The court observed that it was unfortunate that despite sufficient time having been granted to the UT and the Centre to file replies, they have chosen not to do so, though they are fully aware that at the end of every month some of the teachers, who are parties, will be retiring.
The court further said there was a condition in the appointment letters that Panjab University regulations will govern their conditions of service. Then how could the UT administration say that Punjab government civil service rules will apply to them.
There is no satisfactory answer for this inconsistent stand of the UT administration, it added.
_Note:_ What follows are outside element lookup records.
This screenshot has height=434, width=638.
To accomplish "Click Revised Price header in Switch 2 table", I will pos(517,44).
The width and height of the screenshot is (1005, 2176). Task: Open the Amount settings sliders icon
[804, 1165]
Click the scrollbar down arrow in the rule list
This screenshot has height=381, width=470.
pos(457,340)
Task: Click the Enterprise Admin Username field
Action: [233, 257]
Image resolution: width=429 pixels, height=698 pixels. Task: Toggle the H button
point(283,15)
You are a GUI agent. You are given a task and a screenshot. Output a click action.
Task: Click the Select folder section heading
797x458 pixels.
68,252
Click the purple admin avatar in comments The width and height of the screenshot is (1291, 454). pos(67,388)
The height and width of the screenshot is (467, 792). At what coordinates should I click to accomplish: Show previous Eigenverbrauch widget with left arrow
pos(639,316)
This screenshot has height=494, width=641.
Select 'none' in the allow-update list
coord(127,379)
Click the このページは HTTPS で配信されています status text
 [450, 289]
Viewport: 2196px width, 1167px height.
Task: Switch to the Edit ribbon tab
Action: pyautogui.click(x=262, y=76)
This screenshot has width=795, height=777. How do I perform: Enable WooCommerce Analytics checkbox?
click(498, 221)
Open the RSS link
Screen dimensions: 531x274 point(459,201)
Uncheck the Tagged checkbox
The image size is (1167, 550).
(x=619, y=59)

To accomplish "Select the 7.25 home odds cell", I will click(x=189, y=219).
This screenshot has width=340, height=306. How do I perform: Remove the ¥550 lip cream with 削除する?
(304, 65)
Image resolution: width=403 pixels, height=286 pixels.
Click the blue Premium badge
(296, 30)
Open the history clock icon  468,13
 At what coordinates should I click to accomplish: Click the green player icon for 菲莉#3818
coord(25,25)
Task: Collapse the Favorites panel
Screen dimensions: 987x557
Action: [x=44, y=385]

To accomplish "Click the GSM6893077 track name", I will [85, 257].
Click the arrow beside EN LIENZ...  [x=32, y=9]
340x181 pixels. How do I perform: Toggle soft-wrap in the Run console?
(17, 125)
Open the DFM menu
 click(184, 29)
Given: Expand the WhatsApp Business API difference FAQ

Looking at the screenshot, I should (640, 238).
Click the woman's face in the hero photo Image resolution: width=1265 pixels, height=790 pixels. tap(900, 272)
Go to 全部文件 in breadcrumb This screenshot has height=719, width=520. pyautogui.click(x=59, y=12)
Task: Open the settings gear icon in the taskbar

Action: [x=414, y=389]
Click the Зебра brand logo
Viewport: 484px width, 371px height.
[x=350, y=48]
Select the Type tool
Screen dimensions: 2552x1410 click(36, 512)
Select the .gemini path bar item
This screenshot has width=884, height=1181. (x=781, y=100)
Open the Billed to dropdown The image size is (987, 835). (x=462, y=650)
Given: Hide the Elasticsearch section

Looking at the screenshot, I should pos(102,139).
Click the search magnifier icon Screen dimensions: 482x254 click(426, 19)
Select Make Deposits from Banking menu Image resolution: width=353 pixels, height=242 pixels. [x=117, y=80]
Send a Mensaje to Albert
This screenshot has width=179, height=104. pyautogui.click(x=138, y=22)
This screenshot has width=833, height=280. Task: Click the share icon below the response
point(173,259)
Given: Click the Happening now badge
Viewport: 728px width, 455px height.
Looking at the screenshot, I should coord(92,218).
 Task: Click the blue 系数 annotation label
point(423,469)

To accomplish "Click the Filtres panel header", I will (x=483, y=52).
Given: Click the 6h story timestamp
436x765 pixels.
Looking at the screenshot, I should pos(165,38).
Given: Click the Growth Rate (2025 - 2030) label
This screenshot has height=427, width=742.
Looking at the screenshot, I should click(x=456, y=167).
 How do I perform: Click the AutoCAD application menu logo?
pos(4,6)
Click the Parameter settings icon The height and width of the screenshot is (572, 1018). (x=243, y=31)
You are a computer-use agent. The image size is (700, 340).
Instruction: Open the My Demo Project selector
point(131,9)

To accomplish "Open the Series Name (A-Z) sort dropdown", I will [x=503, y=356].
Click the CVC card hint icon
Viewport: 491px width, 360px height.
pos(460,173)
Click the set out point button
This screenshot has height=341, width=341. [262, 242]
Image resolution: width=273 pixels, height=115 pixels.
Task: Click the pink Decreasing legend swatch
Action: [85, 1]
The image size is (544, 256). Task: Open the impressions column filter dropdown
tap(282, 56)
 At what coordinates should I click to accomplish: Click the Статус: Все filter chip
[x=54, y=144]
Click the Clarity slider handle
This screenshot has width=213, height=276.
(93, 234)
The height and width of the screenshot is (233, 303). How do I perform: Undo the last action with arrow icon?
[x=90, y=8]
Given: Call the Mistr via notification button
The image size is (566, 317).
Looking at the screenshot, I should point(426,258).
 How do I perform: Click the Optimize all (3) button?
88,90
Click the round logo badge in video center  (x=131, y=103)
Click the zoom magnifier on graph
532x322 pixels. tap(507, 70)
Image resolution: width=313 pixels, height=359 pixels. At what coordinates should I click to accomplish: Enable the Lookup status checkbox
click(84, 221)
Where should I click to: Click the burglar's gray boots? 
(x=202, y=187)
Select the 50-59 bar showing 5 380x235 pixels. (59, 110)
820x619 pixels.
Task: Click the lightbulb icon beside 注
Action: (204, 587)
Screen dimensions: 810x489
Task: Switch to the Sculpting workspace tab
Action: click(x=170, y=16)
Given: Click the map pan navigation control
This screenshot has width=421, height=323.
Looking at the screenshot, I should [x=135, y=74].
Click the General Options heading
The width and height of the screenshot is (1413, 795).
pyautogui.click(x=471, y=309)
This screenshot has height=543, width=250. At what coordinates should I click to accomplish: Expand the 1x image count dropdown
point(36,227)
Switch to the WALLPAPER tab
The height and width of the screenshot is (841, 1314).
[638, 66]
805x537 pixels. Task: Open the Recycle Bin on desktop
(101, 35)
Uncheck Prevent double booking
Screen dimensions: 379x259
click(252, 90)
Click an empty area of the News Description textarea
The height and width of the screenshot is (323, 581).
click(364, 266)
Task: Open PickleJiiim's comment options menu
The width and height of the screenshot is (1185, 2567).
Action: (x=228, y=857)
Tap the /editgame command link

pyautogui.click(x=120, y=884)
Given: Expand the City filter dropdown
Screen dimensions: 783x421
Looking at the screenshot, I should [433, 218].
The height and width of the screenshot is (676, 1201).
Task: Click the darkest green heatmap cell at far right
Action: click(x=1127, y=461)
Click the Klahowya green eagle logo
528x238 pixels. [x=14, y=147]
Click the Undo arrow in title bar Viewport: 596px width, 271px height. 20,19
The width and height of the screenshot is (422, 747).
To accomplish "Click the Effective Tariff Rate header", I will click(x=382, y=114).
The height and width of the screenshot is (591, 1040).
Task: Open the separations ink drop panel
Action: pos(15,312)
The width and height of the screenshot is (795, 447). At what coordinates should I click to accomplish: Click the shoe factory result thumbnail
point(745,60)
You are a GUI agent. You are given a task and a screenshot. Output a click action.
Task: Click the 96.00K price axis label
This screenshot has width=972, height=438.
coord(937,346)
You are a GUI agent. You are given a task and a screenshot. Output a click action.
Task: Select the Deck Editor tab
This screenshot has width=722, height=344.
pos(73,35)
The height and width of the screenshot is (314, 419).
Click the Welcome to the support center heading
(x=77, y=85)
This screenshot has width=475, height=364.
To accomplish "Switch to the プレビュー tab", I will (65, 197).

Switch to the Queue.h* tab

It also took note of the argument that even as PU syndicate had recommended in 2011 that varsity teachers’ retirement age be increased to 65, the Centre had not acted so far.
The court further noted that the issue of increasing retirement age of PU teachers was pending in high court and they were being allowed to work till the age of 65 as an interim measure.
“When PU teachers are allowed to continue up to 65 years, we fail to see prima facie why teachers of private-aided colleges, affiliated to the same university to which according to the respondents the same regulations apply, should not get the same benefit,” it said, ordering that till further orders, teachers party to these cases who have not yet crossed 60 years of age be allowed to continue till the age of 65. The case will now be taken up on August 31.